Since the inception of HT, is there a reason CPU design hasn't advanced to the point of executing 4 threads per core rather then the 2 it always has been?
Workload and system balance, mostly.
If you look back several years (2008? earlier?) you'll see some Sun Sparc designs, and some IBM POWER designs, that supported 4 or 8 threads per core. They worked well for very specific workloads and applications.
The Sun Sparc designs with 8 threads per core were mostly tailored for "simple" highly-scalable web servers, where a thread is blocking on I/O most of its time, and a web server could spawn many many threads to support many simultaneous connections. Worked very well for that purpose.
IBM did stuff like that with their POWER architecture for terminal servers and financial transaction processing, where, again, the thread spends most of its time blocking on I/O.
You don't get that so much for Intel x86/x64 systems, because, on the desktop side, frankly, most users don't use 4 cores well, and the few that do aren't doing I/O-blocking tasks, they are doing CPU-bound tasks, video encoding, stuff that hits the SIMD units hard. HT doesn't benefit nearly as well for CPU-bound tasks, and that market is small enough not to be worth the extra architecture/development time.
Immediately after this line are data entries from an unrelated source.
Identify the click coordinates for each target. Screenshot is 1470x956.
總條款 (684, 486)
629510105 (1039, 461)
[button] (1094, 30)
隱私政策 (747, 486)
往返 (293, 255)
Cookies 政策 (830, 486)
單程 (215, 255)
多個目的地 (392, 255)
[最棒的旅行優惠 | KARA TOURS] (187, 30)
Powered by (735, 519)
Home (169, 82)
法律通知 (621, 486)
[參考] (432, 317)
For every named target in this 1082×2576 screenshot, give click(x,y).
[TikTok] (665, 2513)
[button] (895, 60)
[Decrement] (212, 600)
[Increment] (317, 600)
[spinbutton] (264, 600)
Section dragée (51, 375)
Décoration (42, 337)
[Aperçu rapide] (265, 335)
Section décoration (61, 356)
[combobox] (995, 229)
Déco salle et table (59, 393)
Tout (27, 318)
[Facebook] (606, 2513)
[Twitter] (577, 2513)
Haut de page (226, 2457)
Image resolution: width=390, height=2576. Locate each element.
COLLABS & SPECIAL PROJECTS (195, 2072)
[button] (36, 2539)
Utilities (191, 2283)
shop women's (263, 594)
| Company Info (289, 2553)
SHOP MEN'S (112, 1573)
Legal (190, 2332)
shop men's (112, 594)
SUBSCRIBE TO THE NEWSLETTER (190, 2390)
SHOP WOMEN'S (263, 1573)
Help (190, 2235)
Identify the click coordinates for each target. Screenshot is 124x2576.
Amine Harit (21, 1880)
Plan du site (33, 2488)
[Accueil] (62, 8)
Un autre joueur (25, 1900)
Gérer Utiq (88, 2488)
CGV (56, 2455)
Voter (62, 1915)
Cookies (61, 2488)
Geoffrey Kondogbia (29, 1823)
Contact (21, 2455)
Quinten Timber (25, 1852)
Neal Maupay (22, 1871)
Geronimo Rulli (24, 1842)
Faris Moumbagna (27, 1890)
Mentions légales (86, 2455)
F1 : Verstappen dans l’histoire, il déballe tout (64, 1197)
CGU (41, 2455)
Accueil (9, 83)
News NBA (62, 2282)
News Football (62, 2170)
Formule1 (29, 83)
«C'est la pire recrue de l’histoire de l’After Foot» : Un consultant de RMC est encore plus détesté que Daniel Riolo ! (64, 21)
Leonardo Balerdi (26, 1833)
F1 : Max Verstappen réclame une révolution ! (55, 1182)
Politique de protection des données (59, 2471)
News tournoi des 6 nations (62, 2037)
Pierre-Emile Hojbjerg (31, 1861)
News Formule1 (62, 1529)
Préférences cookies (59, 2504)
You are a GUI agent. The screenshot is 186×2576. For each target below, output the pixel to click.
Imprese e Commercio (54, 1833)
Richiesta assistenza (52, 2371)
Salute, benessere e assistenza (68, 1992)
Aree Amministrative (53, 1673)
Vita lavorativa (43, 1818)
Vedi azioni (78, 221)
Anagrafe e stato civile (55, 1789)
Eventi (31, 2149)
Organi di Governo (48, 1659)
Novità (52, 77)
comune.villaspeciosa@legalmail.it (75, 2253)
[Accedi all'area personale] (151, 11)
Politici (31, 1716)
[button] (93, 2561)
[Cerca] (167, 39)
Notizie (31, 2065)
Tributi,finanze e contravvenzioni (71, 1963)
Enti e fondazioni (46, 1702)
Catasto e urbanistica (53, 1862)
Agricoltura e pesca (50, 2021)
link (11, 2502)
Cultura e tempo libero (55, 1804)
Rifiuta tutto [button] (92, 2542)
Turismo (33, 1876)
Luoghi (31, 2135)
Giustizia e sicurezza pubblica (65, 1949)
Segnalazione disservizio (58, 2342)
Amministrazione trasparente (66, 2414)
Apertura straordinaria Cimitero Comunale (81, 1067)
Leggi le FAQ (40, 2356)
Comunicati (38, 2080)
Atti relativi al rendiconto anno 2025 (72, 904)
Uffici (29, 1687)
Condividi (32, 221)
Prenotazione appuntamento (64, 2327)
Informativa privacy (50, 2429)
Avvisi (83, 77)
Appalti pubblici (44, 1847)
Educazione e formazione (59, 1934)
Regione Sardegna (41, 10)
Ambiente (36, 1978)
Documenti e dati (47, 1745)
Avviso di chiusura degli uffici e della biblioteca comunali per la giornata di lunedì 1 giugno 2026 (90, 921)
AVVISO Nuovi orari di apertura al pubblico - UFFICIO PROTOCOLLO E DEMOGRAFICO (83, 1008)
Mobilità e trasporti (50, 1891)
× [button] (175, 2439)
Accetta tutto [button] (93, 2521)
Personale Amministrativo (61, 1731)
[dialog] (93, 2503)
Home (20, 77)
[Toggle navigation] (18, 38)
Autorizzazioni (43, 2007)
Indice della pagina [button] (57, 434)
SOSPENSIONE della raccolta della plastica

For x64 servers, there is a bit more of a market there, but Intel would much rather serve that market with their high-end Xeon 4-socket systems. 10 cores per CPU, 4 CPUs, you get 40 cores and 80 threads. Oh, and you pay about $4,000 per CPU that way. That also gets you ridiculous amounts of RAM, and better networking support too. Usually you want both of those on your 80-thread server system, anyway.
So I suppose the answer is, basically, it has, but only where it's worthwhile.